Little Portugal, Windrush Square & Black Cultural Archives
Diversity in the area goes beyond creativity. Around the corner in Stockwell is Little Portugal. Streets are full to the brim of Portuguese restaurants, bars and clubs. A home away from home with the feel of Lisbon (without the weather). In Brixton Central is Windrush Square. A section of London with a statue to commemorate and remember the African and Caribbean service personnel who served in the war, as well as the Jamaican population of Brixton. Similarly is the Black Cultural Archives, the only national heritage centre ‘dedicated to collecting, preserving and celebrating the histories of African and Caribbean people in Britain’.
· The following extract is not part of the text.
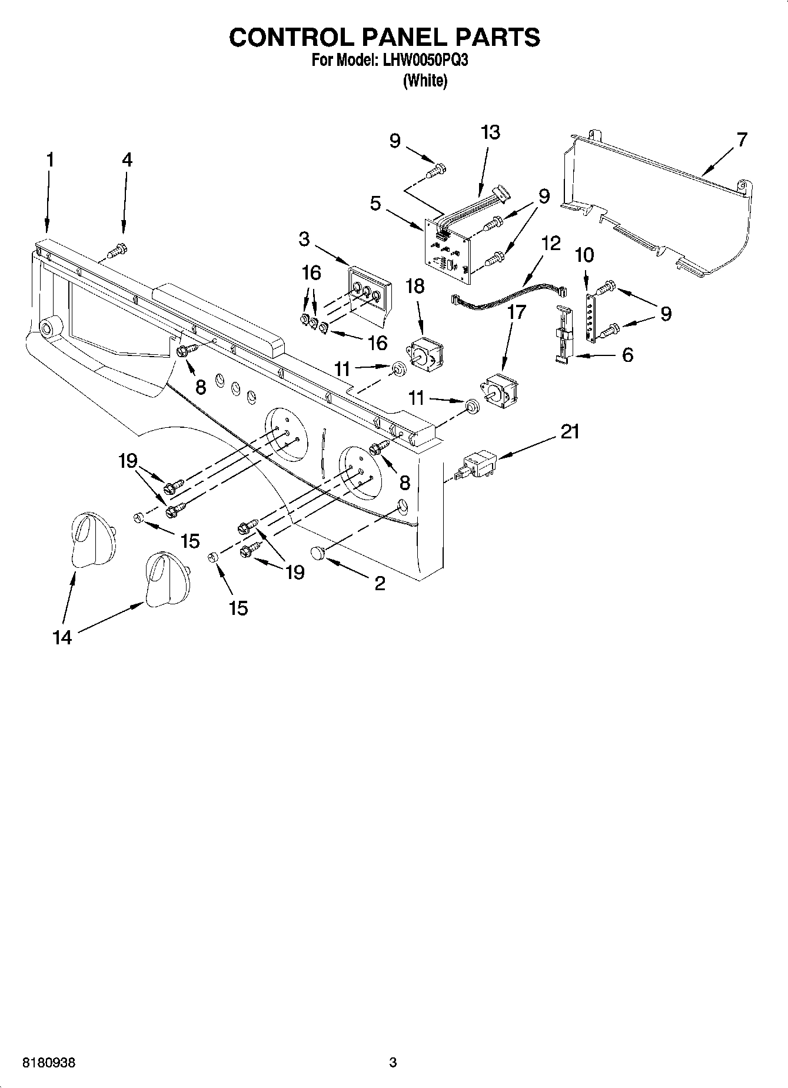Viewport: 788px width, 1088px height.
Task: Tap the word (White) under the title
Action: (x=424, y=81)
Looking after its black community is important in Brixton. BLAM UK is a charity dedicated to ensuring the wellbeing of its young black community members in Brixton and in other areas of London. They are an important group, aiming to ‘promote a positive dialogue of social identity and culture through history’. BLAM has set up The Grounded Project, in which members of the charity teach Black History to school children. Something which the curriculum has lacked for some time.
Local Workshops & Classes
Brixton cares about educating its young and providing creative opportunities to allow them to flourish. There are a multitude of workshops and classes available to residents of the London district. Brixton doesn’t forget its adult population, either. This month, The Factory Production House hosts free courses for low-income adults living in Lambeth. These are organised by two long standing Brixton arts organisations, Photofusion and 198 Contemporary Arts and Learning. Brixton Life Drawing is a group which allows both online and in person life drawing classes. The classes enable anyone to develop their skills and explore their relationship towards art. Heart in Art workshops are members of the South London art scene who have led different creative projects since 2010, from community mosaics to children’s gardening clubs.
Brixton is enriched in diversity and the culture that comes with it. It is a place of creativity and welcoming, of proud identity and local character yet an openness to new ideas and possibility. The Brixton Art Prize will be an incredible opportunity to be a part of this mindset, allowing self expression in a free and non-judgemental manner and encouraging artists to show their work to the world.